Cerita Sejarah Makanan ‘Lontong Tuyuhan’ Khas Rembang

Lontong Tuyuhan Makanan khas Rembang

Milenianews.com, Rembang – Lontong Tuyuhan menjadi kuliner khas Rembang, Jawa Tengah yang kental akan sejarah syiar Islam di daerah Lasem.

Makanan yang hampir menyerupai opor ayam ini, memiliki rasa pedas dari kuah Lontong Tuyuhan yang memakai bahan cabai merah.

Salah satu yang menjadikannya khas adalah dari bahan dasarnya yang memakai ayam kampung, bukan ayam ras, menjadikan Lontong Tuyuhan tetap digandrungi masyarakat.

Baca Juga : 5 Makanan Paling Ekstrem di Cina, Termasuk Sup Kelelawar dan Ular

Lontong yang tidak berbentuk lonjong umumnya, juga menjadikan makanan ini punya keunikan sendiri.

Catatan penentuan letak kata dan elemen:
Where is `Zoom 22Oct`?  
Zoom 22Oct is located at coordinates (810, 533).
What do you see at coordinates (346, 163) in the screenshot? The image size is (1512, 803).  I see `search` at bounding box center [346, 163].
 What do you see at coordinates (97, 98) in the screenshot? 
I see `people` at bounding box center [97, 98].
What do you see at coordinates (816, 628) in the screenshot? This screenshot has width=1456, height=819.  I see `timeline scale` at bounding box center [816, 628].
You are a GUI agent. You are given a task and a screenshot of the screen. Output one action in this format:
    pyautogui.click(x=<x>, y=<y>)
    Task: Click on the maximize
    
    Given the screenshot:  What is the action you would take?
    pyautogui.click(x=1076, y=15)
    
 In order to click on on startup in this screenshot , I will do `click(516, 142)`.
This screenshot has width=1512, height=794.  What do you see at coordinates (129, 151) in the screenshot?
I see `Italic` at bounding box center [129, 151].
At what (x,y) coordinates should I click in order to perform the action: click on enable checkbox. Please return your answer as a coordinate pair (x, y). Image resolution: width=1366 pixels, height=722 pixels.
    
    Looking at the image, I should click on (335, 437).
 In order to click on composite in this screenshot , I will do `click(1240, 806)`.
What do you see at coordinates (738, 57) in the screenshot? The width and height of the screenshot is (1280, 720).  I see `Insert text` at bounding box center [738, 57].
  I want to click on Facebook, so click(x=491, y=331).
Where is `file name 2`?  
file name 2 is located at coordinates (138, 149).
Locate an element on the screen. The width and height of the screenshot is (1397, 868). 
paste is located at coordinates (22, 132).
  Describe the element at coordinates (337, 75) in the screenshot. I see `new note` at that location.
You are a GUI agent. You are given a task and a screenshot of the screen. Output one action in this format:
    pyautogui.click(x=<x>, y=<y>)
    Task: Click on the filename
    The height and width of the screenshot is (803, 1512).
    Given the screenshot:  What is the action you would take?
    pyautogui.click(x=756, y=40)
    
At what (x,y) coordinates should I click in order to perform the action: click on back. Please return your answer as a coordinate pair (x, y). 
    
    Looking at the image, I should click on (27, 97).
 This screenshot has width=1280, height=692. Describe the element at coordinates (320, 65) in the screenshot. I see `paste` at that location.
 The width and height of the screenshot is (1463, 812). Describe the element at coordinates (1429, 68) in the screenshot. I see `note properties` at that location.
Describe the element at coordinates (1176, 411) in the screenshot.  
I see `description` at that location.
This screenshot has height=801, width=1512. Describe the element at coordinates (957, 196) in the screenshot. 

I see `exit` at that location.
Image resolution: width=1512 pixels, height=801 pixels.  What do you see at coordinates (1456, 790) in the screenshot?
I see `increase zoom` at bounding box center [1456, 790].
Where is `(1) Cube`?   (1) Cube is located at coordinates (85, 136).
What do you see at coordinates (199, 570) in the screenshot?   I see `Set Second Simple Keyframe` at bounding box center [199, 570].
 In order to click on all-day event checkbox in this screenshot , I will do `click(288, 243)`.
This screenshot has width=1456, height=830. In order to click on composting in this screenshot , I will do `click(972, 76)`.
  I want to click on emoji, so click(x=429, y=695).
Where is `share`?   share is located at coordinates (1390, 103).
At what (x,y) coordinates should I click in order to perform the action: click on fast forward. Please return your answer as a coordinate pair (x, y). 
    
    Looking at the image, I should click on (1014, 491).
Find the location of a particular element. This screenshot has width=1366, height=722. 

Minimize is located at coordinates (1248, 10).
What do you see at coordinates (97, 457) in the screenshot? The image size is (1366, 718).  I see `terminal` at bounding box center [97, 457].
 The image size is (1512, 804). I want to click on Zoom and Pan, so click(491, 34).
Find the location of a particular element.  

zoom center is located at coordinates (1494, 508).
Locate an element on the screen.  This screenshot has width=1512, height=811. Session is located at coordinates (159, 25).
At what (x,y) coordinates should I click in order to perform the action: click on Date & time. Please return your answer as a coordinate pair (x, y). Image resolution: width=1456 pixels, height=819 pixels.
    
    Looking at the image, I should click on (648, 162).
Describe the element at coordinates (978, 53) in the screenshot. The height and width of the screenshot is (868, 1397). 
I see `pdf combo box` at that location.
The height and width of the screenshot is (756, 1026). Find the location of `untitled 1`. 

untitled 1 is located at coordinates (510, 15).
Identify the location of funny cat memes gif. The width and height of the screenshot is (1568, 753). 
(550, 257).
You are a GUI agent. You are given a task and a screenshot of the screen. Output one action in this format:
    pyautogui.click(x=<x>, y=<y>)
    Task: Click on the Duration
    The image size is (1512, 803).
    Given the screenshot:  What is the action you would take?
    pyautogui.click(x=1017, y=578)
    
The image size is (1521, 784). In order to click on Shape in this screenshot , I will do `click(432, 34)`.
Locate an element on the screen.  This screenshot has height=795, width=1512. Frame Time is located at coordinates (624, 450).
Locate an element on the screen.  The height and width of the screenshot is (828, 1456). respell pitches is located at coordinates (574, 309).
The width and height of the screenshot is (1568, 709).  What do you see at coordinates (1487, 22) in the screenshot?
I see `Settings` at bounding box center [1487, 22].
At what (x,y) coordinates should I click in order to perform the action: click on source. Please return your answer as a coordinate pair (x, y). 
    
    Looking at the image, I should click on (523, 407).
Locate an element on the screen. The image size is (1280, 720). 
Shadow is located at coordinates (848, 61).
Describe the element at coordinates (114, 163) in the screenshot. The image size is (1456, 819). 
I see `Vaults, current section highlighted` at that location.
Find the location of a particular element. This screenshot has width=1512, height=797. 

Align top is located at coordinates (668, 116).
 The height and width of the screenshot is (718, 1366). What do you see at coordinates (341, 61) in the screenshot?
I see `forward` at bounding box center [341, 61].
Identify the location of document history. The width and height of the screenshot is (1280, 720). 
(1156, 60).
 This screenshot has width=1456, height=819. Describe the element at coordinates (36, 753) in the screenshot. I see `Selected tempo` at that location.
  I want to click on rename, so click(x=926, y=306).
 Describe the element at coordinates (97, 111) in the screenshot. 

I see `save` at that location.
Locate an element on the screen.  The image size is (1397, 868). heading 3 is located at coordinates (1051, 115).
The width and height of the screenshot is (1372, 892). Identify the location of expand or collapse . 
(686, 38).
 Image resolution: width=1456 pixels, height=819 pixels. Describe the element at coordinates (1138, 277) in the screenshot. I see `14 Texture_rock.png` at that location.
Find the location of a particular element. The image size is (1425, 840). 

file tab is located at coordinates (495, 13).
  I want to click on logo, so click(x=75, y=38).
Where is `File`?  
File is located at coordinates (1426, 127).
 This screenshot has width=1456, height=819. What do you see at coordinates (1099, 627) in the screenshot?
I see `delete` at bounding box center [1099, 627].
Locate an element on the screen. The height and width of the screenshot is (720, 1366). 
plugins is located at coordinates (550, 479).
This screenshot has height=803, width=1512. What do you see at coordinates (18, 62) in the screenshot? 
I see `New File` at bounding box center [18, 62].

### Petunjuk Tugas
Menurut kutipan tentang Lontong Tuyuhan, ayam jenis apa yang dipakai sebagai bahan dasar makanan ini?

### Jawaban Tugas
Ayam kampung, bukan ayam ras.